• _Exercise instructions_: For the word "Switch", count the lines below that contain it. Give the number alone.

• _Supplied entries_:
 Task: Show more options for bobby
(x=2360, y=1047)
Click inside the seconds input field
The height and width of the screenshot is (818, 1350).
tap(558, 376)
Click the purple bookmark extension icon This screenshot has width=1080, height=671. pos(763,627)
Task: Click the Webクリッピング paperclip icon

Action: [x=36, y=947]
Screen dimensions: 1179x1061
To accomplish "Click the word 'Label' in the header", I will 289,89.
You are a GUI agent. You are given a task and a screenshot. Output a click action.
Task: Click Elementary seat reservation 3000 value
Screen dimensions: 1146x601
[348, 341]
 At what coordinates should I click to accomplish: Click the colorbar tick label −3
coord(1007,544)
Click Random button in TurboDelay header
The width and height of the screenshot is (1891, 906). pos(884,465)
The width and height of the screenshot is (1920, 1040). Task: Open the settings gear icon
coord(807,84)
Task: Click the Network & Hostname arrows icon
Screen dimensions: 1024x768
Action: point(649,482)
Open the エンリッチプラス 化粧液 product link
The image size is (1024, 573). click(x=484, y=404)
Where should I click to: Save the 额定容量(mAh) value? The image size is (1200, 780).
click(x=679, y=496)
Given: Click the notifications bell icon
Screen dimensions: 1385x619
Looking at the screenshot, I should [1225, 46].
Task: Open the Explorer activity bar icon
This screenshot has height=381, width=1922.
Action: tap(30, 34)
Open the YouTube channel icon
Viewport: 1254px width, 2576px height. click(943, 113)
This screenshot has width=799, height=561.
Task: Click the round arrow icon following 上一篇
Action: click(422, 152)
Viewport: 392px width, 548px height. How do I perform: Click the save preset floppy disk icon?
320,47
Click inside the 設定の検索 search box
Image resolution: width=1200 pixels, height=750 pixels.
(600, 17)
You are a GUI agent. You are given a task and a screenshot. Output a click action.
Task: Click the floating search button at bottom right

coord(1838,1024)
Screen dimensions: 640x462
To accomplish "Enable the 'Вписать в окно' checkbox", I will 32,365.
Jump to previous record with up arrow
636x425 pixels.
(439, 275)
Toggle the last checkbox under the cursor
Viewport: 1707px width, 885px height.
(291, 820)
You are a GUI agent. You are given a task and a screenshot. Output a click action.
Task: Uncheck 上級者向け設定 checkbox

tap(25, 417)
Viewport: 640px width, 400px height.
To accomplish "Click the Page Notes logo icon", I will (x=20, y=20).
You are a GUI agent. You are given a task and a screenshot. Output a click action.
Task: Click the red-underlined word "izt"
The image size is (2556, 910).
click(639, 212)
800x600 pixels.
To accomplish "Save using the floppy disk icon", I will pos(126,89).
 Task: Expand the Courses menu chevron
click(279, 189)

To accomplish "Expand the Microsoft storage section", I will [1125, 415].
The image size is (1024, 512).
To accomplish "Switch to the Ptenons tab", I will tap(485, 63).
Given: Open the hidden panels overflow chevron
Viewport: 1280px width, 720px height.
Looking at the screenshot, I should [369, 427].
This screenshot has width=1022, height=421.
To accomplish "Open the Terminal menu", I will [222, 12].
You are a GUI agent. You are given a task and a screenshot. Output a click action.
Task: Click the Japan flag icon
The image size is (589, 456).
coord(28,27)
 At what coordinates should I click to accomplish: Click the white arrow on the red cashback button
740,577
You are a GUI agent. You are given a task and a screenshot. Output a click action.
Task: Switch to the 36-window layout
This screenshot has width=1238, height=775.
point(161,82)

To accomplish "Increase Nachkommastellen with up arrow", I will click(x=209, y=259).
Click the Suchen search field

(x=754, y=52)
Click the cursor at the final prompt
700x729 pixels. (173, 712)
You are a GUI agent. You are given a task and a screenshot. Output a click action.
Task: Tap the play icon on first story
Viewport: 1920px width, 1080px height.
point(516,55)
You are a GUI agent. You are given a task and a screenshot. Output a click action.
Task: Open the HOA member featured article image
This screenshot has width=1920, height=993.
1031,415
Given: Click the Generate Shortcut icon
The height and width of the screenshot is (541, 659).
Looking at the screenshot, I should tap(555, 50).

• _Result below_: 2